[Records for the task Boundary: Start]

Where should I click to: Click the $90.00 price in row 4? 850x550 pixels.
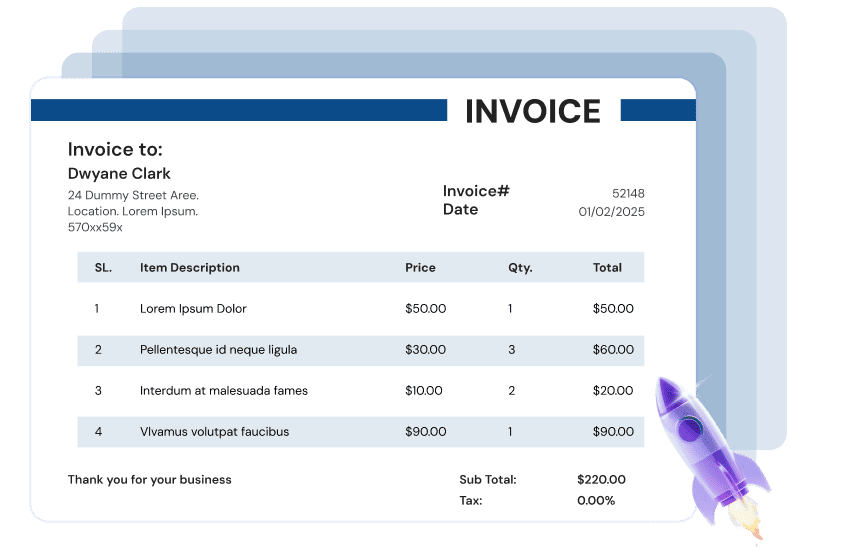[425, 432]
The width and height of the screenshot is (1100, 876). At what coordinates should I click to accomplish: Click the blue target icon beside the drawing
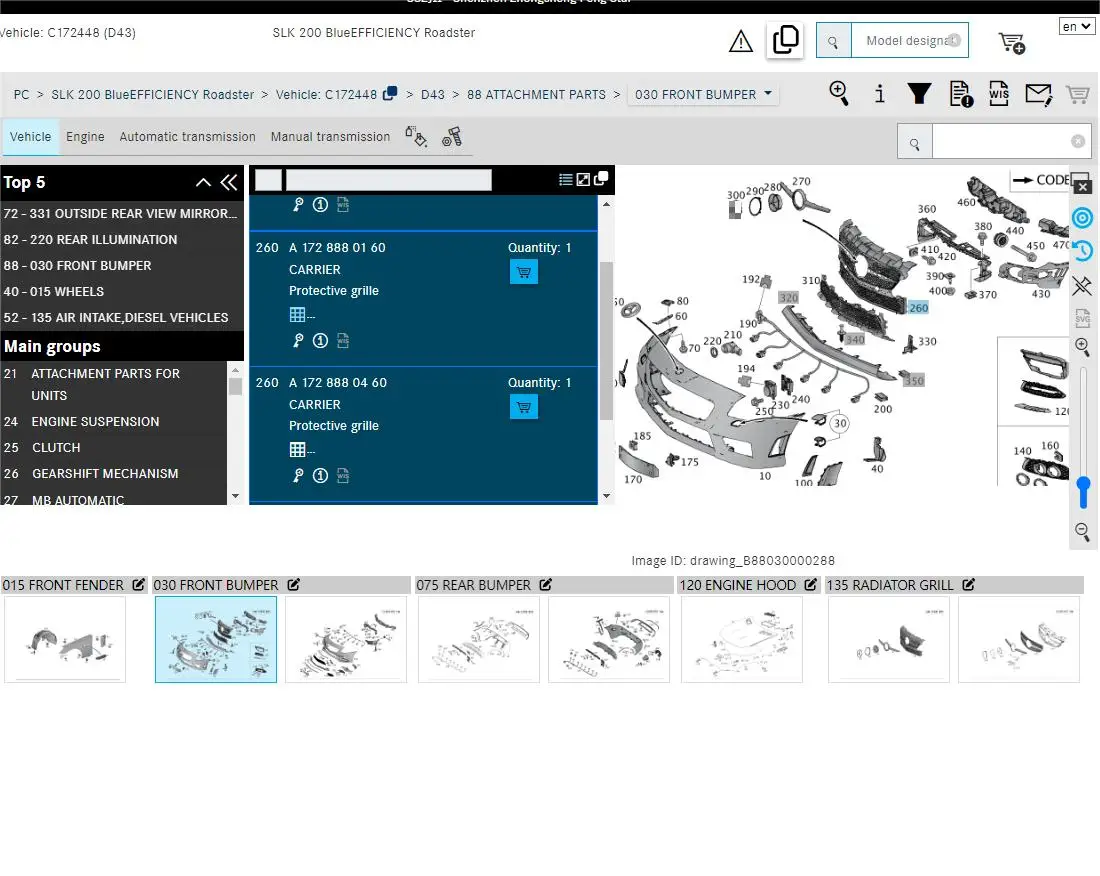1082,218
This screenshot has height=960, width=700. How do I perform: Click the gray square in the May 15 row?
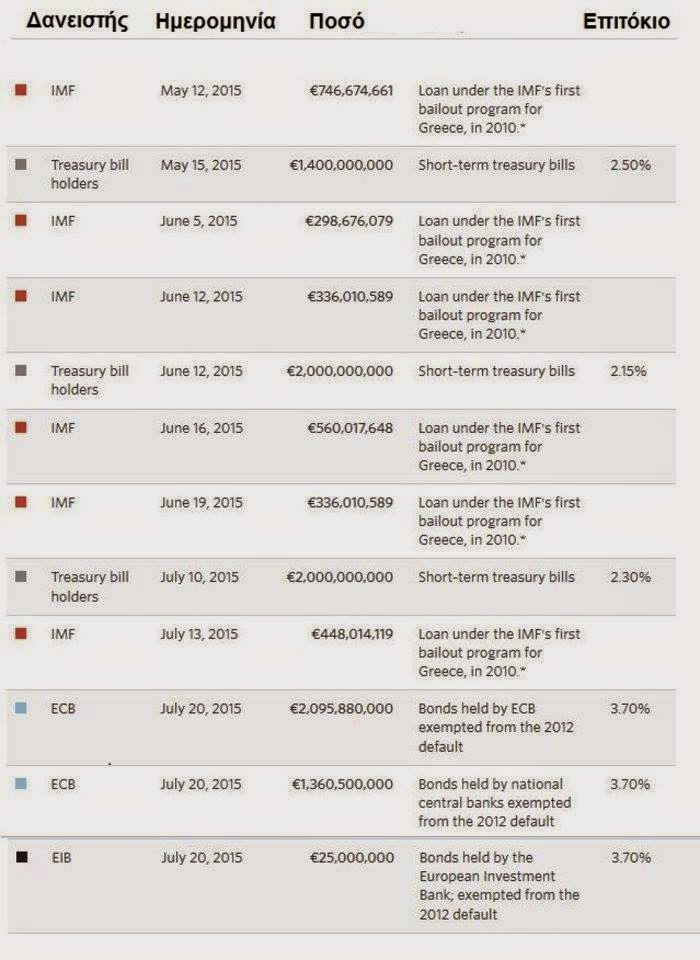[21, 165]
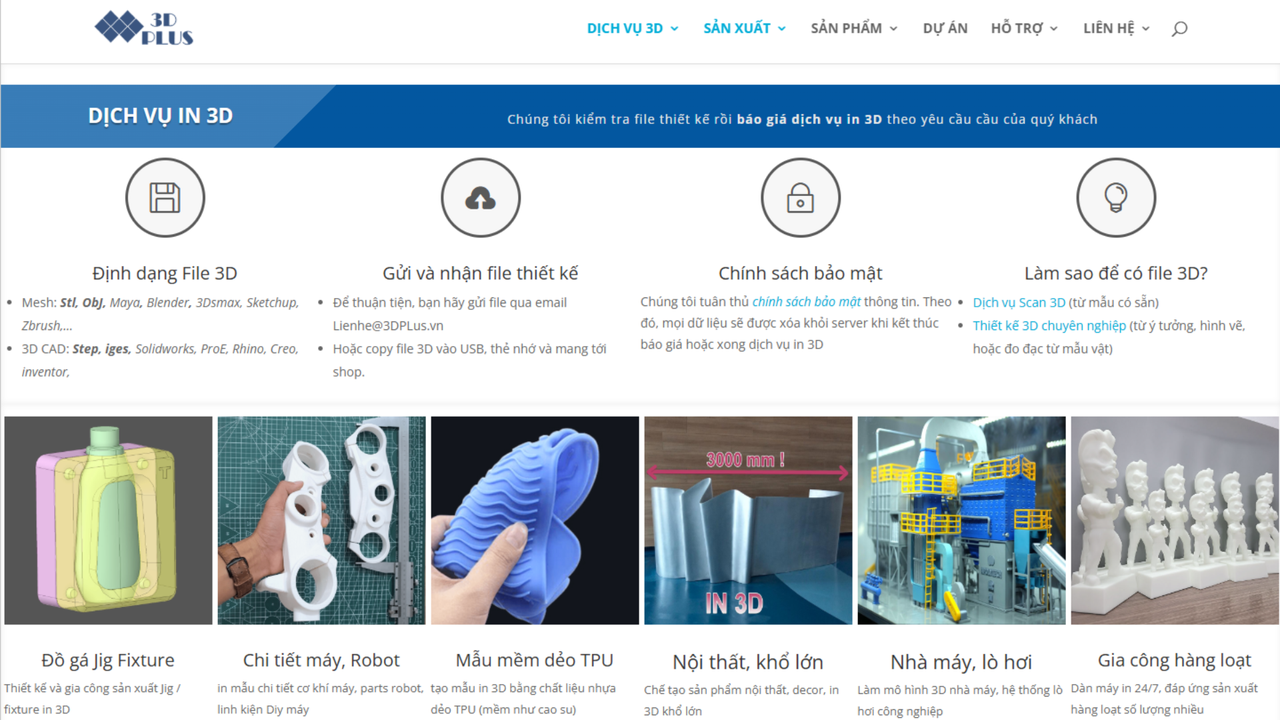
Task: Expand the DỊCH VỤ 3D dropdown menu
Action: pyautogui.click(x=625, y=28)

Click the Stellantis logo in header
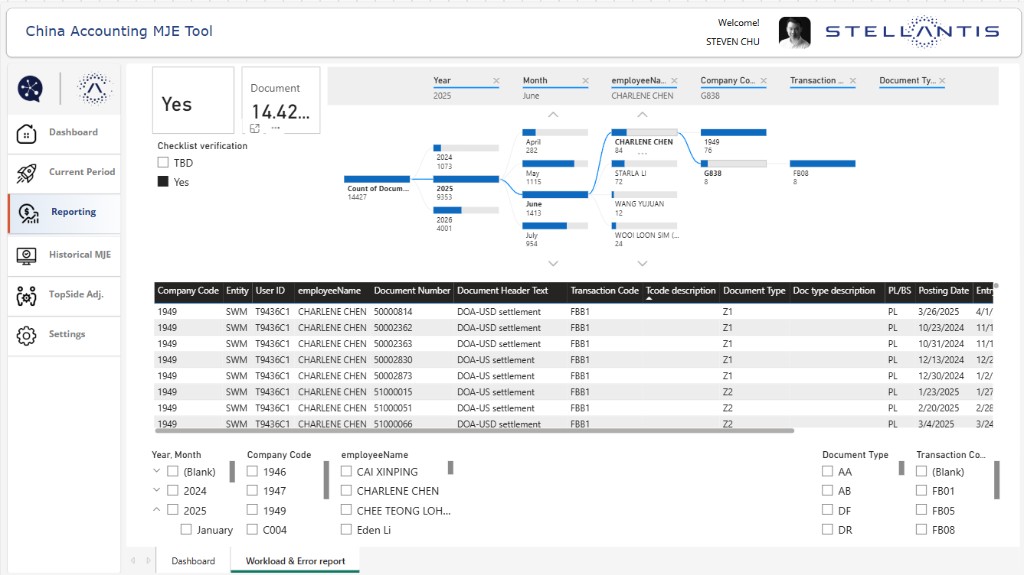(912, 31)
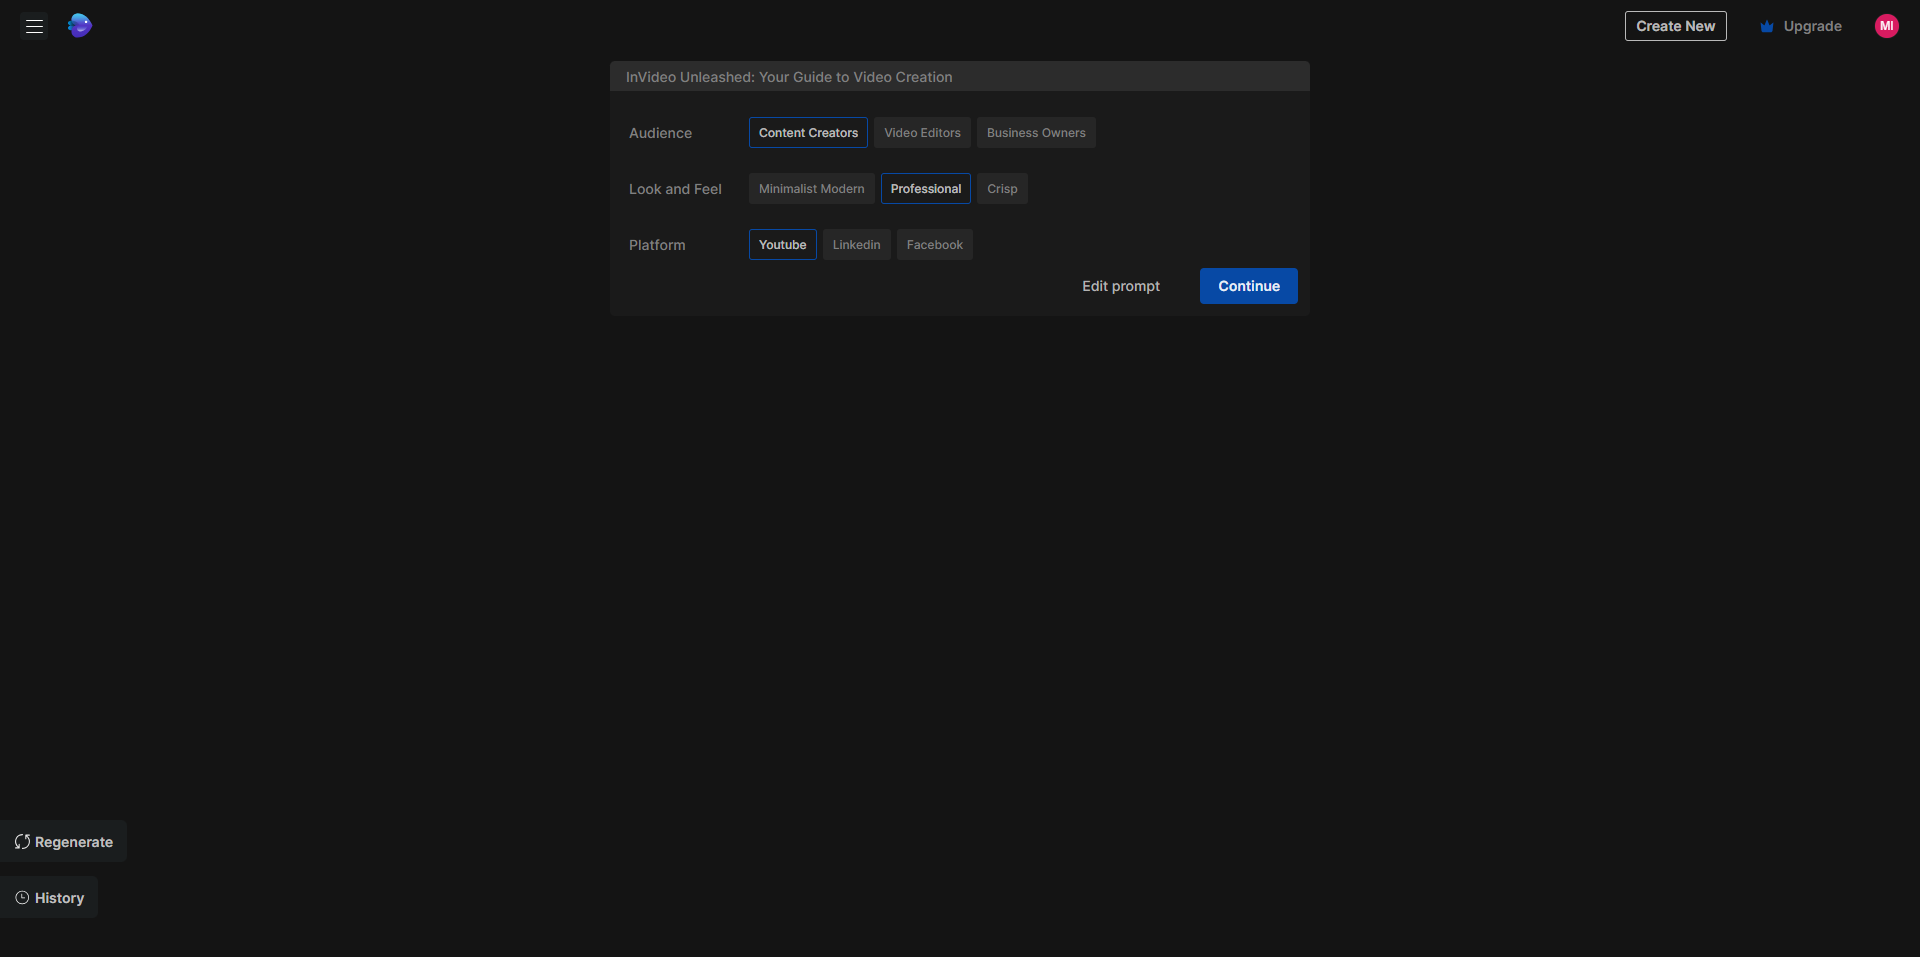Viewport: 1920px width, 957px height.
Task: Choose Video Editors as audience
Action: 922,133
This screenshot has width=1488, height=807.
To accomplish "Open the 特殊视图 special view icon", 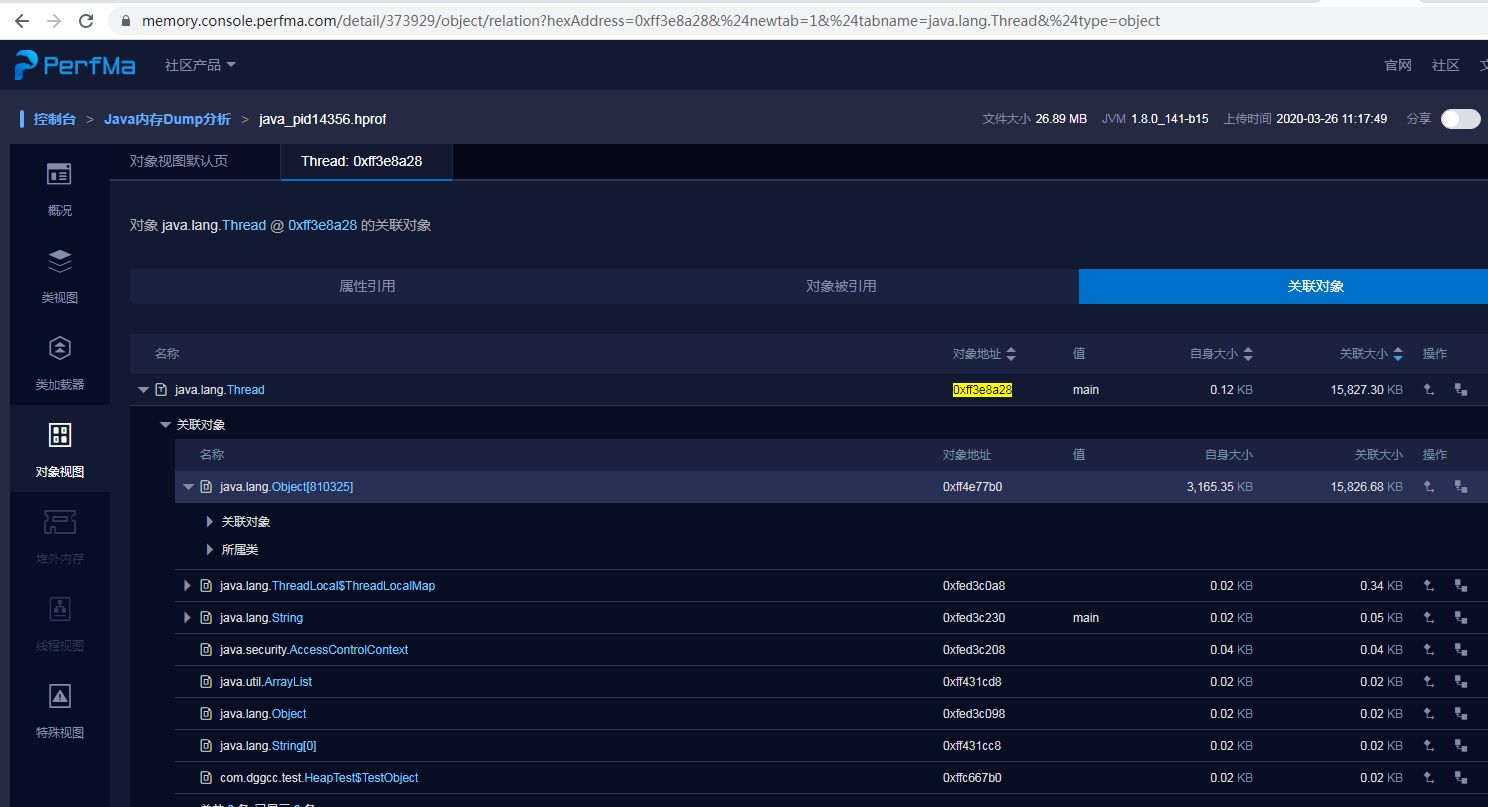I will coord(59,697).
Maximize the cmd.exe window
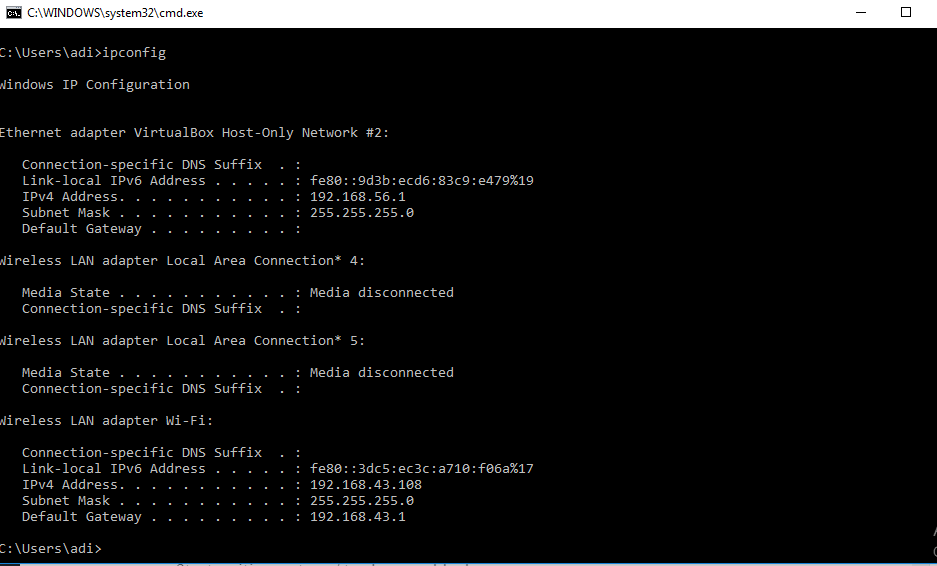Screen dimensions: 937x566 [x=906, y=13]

[Records for the task Boundary: End]

Task goal |
Go down the entries above from the line containing "This screenshot has height=960, width=700." to the line containing "This screenshot has width=1488, height=807." and write out each line exactly, leaving pictures out.

Exercise solution |
This screenshot has height=960, width=700. How do I perform: Click the gray square in the May 15 row?
[21, 165]
Task: Expand the DỊCH VỤ 3D dropdown menu
Action: pyautogui.click(x=625, y=28)

Click the Stellantis logo in header
(912, 31)
Viewport: 1920px width, 957px height.
Task: Choose Video Editors as audience
Action: 922,133
This screenshot has width=1488, height=807.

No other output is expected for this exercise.